The City of Santa Ana's legal fight with the Mitchell Brothers adult theater probably will not be affected by a recent court decision barring closure of the theater for showing allegedly obscene films, attorneys for both sides said Wednesday.
Orange County Superior Court Judge Harmon G. Scoville's ruling that the theater cannot be closed despite city allegations that films shown there are obscene merely reiterates constitutional law against prior restraint of free speech, the lawyers said. In fact, other Orange County judges have made the same rulings in earlier city lawsuits against the theater.
"I don't think it's earthshaking. It's just one more time that a judge has ruled on that issue," theater attorney Stuart Buckley said.
James Clancy, who is representing the city in the legal battle, said Judge Scoville declined to rule on the validity of a city law that could revoke the Mitchell Brothers' business license if the theater can be proved a public nuisance. Clancy said he has based all of more than 40 lawsuits that have been filed weekly on that ordinance.
Issue on Appeal
That issue is on appeal after a previous decision by Superior Court Judge Claude Owens, who ruled that there is no difference between closure of a theater and revocation of its business license.

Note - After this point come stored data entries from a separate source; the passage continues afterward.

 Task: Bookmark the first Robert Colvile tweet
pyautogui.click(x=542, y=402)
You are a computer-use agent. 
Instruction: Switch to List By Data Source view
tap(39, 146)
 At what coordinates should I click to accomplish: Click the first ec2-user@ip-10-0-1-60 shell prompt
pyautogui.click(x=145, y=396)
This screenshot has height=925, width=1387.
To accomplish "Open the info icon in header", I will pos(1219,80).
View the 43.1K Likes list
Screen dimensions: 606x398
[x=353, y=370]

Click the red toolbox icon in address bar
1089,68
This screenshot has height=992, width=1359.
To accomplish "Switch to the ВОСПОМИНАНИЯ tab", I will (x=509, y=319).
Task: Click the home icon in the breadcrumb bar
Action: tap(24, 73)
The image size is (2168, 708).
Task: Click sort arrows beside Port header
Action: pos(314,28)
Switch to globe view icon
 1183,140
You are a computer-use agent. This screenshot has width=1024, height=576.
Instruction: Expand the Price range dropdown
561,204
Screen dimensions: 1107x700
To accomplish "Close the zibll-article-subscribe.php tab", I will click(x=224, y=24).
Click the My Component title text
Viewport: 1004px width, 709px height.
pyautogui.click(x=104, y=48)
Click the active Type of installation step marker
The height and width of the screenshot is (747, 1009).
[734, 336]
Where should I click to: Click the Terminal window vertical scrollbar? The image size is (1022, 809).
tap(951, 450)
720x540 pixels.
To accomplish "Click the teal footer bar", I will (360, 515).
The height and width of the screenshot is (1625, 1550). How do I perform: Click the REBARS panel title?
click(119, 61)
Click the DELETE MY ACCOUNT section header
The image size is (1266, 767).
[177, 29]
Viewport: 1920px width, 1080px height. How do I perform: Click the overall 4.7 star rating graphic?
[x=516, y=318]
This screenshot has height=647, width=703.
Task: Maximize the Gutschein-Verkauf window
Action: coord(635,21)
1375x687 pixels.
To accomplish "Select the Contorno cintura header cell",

Clancy would not say how license revocation differs from closure. "It's a long and involved process," he said.
Buckley said it will be some time before the city's appeal reaches an appellate courtroom.
In the meantime, lawsuits filed in the case over the last 11 years continue to wend their way through the courts. On Dec. 18, Judge Robert J. Polis will preside over a hearing on how much the city should be required to pay in attorneys' fees for a lawsuit he decided in the theater's favor earlier this year.
Theater attorney Tom Steel has filed accounting of fees in that case and in the case decided by Judge Owens at more than $450,000.
Steel said Wednesday that theater owners Artie and James Mitchell are still interested in resolving the issue despite the City Council's rejection of a settlement proposal earlier this year. In that plan, negotiated by former City Manager Robert C. Bobb and City Atty. Edward J. Cooper, the city would drop prosecution in return for the Mitchells' dropping their demand for attorneys' fees.
Election of Councilmen
Although there have been no offers since then, Steel said he hopes that the election of two new council members, Miguel Pulido and Ron May, may change matters.
Both May and Pulido said during their campaigns for the Nov. 4 election that while they do not support the theater, they do not believe the costly litigation will result in its closure.
"We remain interested in settling it," Steel said.
Pulido reiterated his opposition to the lawsuits Wednesday and said he is researching other ways to combat the problem, which he declined to specify. "I'm not happy with just spending money, especially if we agree that it is not effective," he said.
Councilman John Acosta, a staunch supporter of the court action who says he personally stymied the council's intention to accept the earlier settlement, said he does not know what the next move will be.
"My position right now is to just wait and see where the pieces fall," Acosta said.